PROMPT: Copy the lines below exactly. No picture goes into the copy.

----- RECORDS SUPPLIED -----

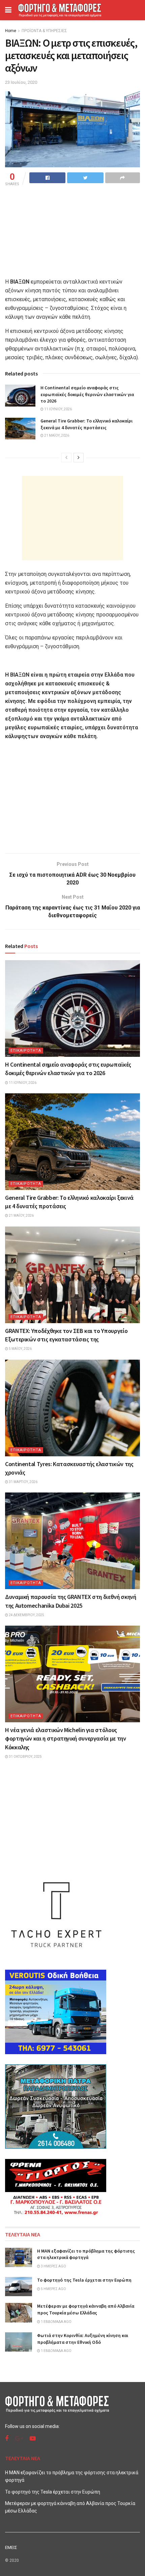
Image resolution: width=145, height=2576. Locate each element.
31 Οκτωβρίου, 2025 (25, 1756)
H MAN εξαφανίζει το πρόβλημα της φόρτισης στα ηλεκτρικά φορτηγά (86, 2254)
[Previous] (66, 457)
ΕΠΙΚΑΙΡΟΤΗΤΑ (25, 1050)
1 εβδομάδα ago (55, 2322)
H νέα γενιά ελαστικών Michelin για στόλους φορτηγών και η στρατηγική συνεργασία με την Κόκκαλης (65, 1738)
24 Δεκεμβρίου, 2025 (26, 1615)
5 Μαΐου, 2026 (20, 1349)
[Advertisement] (72, 518)
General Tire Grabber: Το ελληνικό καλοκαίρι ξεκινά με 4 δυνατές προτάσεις (86, 424)
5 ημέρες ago (53, 2289)
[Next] (79, 457)
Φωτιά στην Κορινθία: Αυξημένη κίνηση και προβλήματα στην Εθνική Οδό (82, 2338)
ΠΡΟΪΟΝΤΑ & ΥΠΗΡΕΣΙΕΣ (44, 30)
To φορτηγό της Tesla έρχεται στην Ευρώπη (84, 2280)
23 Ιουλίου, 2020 (21, 82)
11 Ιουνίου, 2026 (58, 409)
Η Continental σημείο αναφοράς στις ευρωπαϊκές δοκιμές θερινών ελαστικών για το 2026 (87, 394)
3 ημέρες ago (53, 2266)
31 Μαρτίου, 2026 (22, 1482)
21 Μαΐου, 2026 (56, 435)
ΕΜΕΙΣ (11, 2547)
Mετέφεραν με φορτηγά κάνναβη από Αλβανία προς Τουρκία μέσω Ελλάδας (85, 2309)
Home (10, 30)
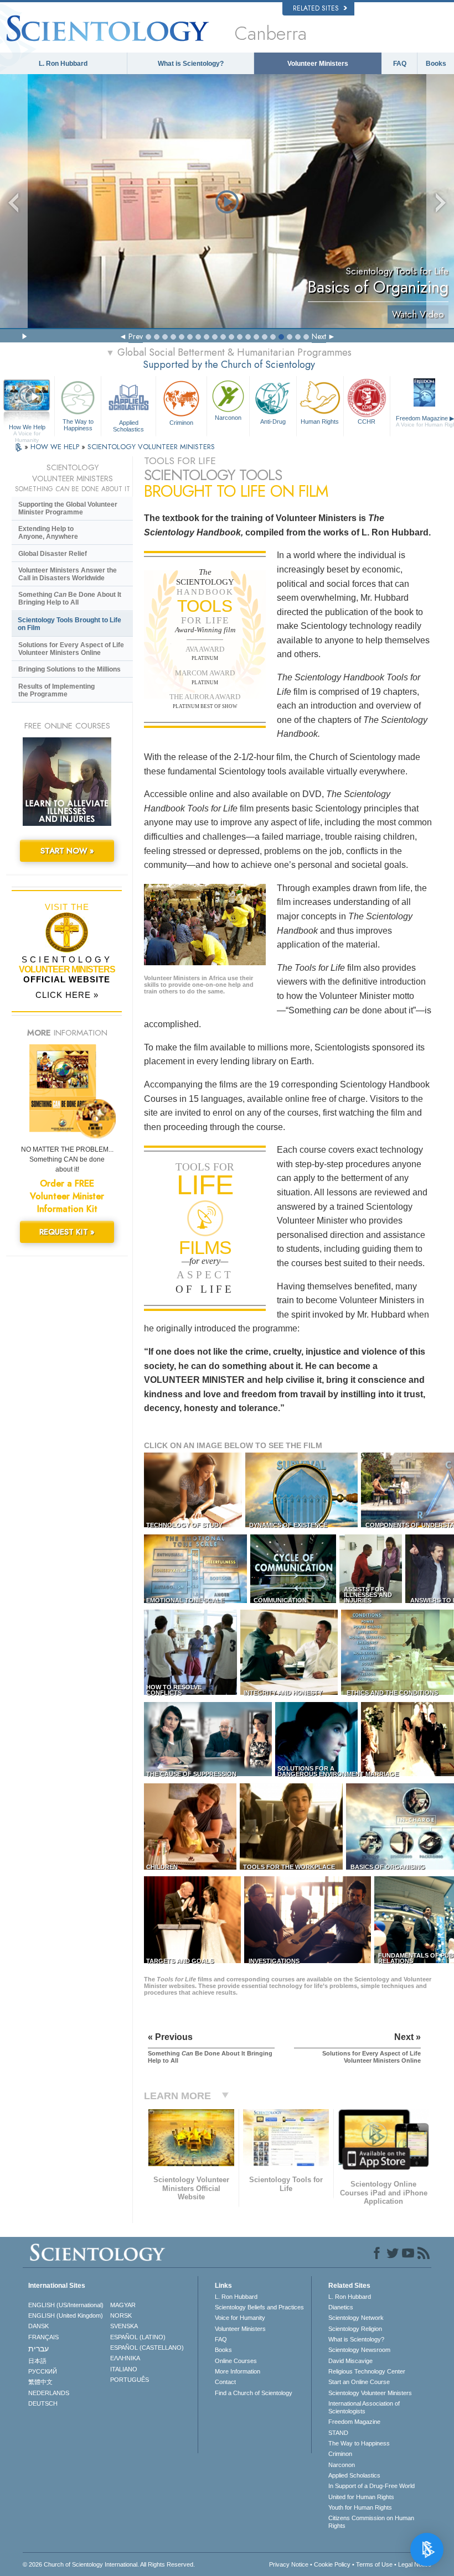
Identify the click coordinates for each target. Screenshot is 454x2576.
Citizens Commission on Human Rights (371, 2522)
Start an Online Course (359, 2382)
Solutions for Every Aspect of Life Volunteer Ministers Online (71, 649)
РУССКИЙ (42, 2371)
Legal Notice (414, 2564)
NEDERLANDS (48, 2393)
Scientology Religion (355, 2328)
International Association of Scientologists (364, 2407)
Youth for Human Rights (360, 2507)
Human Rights (320, 421)
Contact (225, 2382)
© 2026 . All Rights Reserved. (109, 2564)
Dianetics (340, 2307)
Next (319, 336)
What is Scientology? (191, 63)
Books (436, 63)
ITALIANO (123, 2369)
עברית (38, 2348)
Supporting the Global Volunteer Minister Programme (67, 508)
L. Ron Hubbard (63, 63)
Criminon (181, 422)
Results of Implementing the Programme (56, 690)
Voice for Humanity (240, 2317)
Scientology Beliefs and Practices (259, 2307)
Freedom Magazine (354, 2421)
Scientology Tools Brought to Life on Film (69, 624)
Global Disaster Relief (52, 554)
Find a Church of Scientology (253, 2393)
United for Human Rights (361, 2497)
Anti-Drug (273, 421)
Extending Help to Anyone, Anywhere (48, 532)
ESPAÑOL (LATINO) (138, 2337)
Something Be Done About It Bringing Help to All (69, 598)
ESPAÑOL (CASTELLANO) (147, 2347)
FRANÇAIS (43, 2337)
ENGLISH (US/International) (66, 2305)
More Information (237, 2371)
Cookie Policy (332, 2564)
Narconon (228, 417)
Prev (135, 336)
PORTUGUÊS (129, 2379)
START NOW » (67, 850)
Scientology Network (356, 2317)
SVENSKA (124, 2326)
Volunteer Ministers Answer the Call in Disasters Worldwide (67, 574)
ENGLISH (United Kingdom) (65, 2315)
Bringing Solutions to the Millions (69, 669)
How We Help (27, 427)
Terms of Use (374, 2564)
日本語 (37, 2361)
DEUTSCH (43, 2403)
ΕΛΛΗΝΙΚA (125, 2358)
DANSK (38, 2326)
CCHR (366, 421)
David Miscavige (350, 2361)
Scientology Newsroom (359, 2349)
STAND (338, 2432)
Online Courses (236, 2361)
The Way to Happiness (78, 424)
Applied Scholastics (128, 425)
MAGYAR (123, 2305)
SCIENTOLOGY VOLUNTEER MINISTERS (151, 446)
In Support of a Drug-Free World (371, 2486)
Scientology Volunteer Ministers (370, 2393)
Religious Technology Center (366, 2371)
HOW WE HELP (55, 446)
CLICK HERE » (67, 995)
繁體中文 (40, 2382)
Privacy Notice (288, 2564)
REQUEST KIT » (67, 1231)
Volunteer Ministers (317, 63)
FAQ (399, 63)
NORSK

-----

COMPLETED EXERCISE:
Image resolution: width=145, height=2576. Locate each element.
31 Οκτωβρίου, 2025 (25, 1756)
H MAN εξαφανίζει το πρόβλημα της φόρτισης στα ηλεκτρικά φορτηγά (86, 2254)
[Previous] (66, 457)
ΕΠΙΚΑΙΡΟΤΗΤΑ (25, 1050)
1 εβδομάδα ago (55, 2322)
H νέα γενιά ελαστικών Michelin για στόλους φορτηγών και η στρατηγική συνεργασία με την Κόκκαλης (65, 1738)
24 Δεκεμβρίου, 2025 (26, 1615)
5 Μαΐου, 2026 (20, 1349)
[Advertisement] (72, 518)
General Tire Grabber: Το ελληνικό καλοκαίρι ξεκινά με 4 δυνατές προτάσεις (86, 424)
5 ημέρες ago (53, 2289)
[Next] (79, 457)
Φωτιά στην Κορινθία: Αυξημένη κίνηση και προβλήματα στην Εθνική Οδό (82, 2338)
ΠΡΟΪΟΝΤΑ & ΥΠΗΡΕΣΙΕΣ (44, 30)
To φορτηγό της Tesla έρχεται στην Ευρώπη (84, 2280)
23 Ιουλίου, 2020 (21, 82)
11 Ιουνίου, 2026 (58, 409)
Η Continental σημείο αναφοράς στις ευρωπαϊκές δοκιμές θερινών ελαστικών για το 2026 (87, 394)
3 ημέρες ago (53, 2266)
31 Μαρτίου, 2026 (22, 1482)
21 Μαΐου, 2026 (56, 435)
ΕΜΕΙΣ (11, 2547)
Mετέφεραν με φορτηγά κάνναβη από Αλβανία προς Τουρκία μέσω Ελλάδας (85, 2309)
Home (10, 30)
Identify the click coordinates for each target. Screenshot is 454x2576.
Citizens Commission on Human Rights (371, 2522)
Start an Online Course (359, 2382)
Solutions for Every Aspect of Life Volunteer Ministers Online (71, 649)
РУССКИЙ (42, 2371)
Legal Notice (414, 2564)
NEDERLANDS (48, 2393)
Scientology Religion (355, 2328)
International Association of Scientologists (364, 2407)
Youth for Human Rights (360, 2507)
Human Rights (320, 421)
Contact (225, 2382)
© 2026 . All Rights Reserved. (109, 2564)
Dianetics (340, 2307)
Next (319, 336)
What is Scientology? (191, 63)
Books (436, 63)
ITALIANO (123, 2369)
עברית (38, 2348)
Supporting the Global Volunteer Minister Programme (67, 508)
L. Ron Hubbard (63, 63)
Criminon (181, 422)
Results of Implementing the Programme (56, 690)
Voice for Humanity (240, 2317)
Scientology Beliefs and Practices (259, 2307)
Freedom Magazine (354, 2421)
Scientology Tools Brought to Life on Film (69, 624)
Global Disaster Relief (52, 554)
Find a Church of Scientology (253, 2393)
United for Human Rights (361, 2497)
Anti-Drug (273, 421)
Extending Help to Anyone, Anywhere (48, 532)
ESPAÑOL (LATINO) (138, 2337)
Something Be Done About It Bringing Help to All (69, 598)
ESPAÑOL (CASTELLANO) (147, 2347)
FRANÇAIS (43, 2337)
ENGLISH (US/International) (66, 2305)
More Information (237, 2371)
Cookie Policy (332, 2564)
Narconon (228, 417)
Prev (135, 336)
PORTUGUÊS (129, 2379)
START NOW » (67, 850)
Scientology Network (356, 2317)
SVENSKA (124, 2326)
Volunteer Ministers Answer the Call in Disasters Worldwide (67, 574)
ENGLISH (United Kingdom) (65, 2315)
Bringing Solutions to the Millions (69, 669)
How We Help (27, 427)
Terms of Use (374, 2564)
日本語 (37, 2361)
DEUTSCH (43, 2403)
ΕΛΛΗΝΙΚA (125, 2358)
DANSK (38, 2326)
CCHR (366, 421)
David Miscavige (350, 2361)
Scientology Newsroom (359, 2349)
STAND (338, 2432)
Online Courses (236, 2361)
The Way to Happiness (78, 424)
Applied Scholastics (128, 425)
MAGYAR (123, 2305)
SCIENTOLOGY VOLUNTEER MINISTERS (151, 446)
In Support of a Drug-Free World (371, 2486)
Scientology Volunteer Ministers (370, 2393)
Religious Technology Center (366, 2371)
HOW WE HELP (55, 446)
CLICK HERE » (67, 995)
繁體中文 (40, 2382)
Privacy Notice (288, 2564)
REQUEST KIT » (67, 1231)
Volunteer Ministers (317, 63)
FAQ (399, 63)
NORSK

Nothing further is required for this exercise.